A Change to Schedueled Programming

Back at the turn of the year I was told my role at work would be coming to an end, which came as no surprise as things had stagnated towards the end of the previous year. Fortunately, working for a sizeable company meant that the situation didn’t lead to redundancy – like it did when my department was axed in my previous job down in London.

Although nothing happened immediately, by June I’d been moved onto one of the development teams, where I set about re-learning programming skills I’d long since forgotten. The trouble with spending the last eight years as a web designer/developer, is that it was pretty far removed from the programming I’d done at college and university.

php is quite a high level language, when it boils down to it – you don’t really care about things like memory management, for example, because it’s all handled for you.
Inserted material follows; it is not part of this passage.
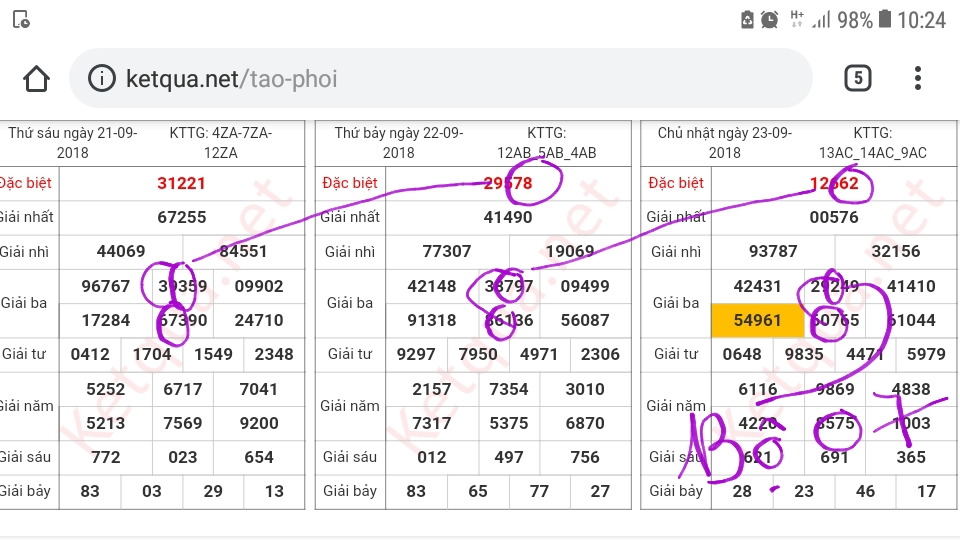Tap the signal strength status icon
This screenshot has height=540, width=960.
click(821, 19)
It’s also not strongly typed – if I declare a variable and initialise it as an integer, I can change it to a string later on if the mood takes me. Not so with C or most other programming languages, for that matter – I’ve never quite understood why php was like that.

So, as you can imagine, six years spent as a php developer hasn’t exactly sharpened my programming skills with regard to C. It’s led to quite a bit of frustration over the summer, due to spending most of my time picking through compile errors caused by syntactical nuancies. It goes without saying that I was starting to doubt if I could hack it as a “real” programmer, even though I’ve wanted to be a games programmer since I was dabbling in Sinclair Basic at the age of eleven.

Recently things have been going better, though. The principle programmer on our team has offered to mentor me, and that’s been invaluable. I think I’ve moved forward more since our first session two weeks ago than I had in the six weeks previous.

I still have a long way to go, and I’m sure the steep learning curve wont even out for a while. I still welcome the odd scrap of web work that comes my way, because the feeling of confidence that comes with really knowing what I’m doing is a welcome relief.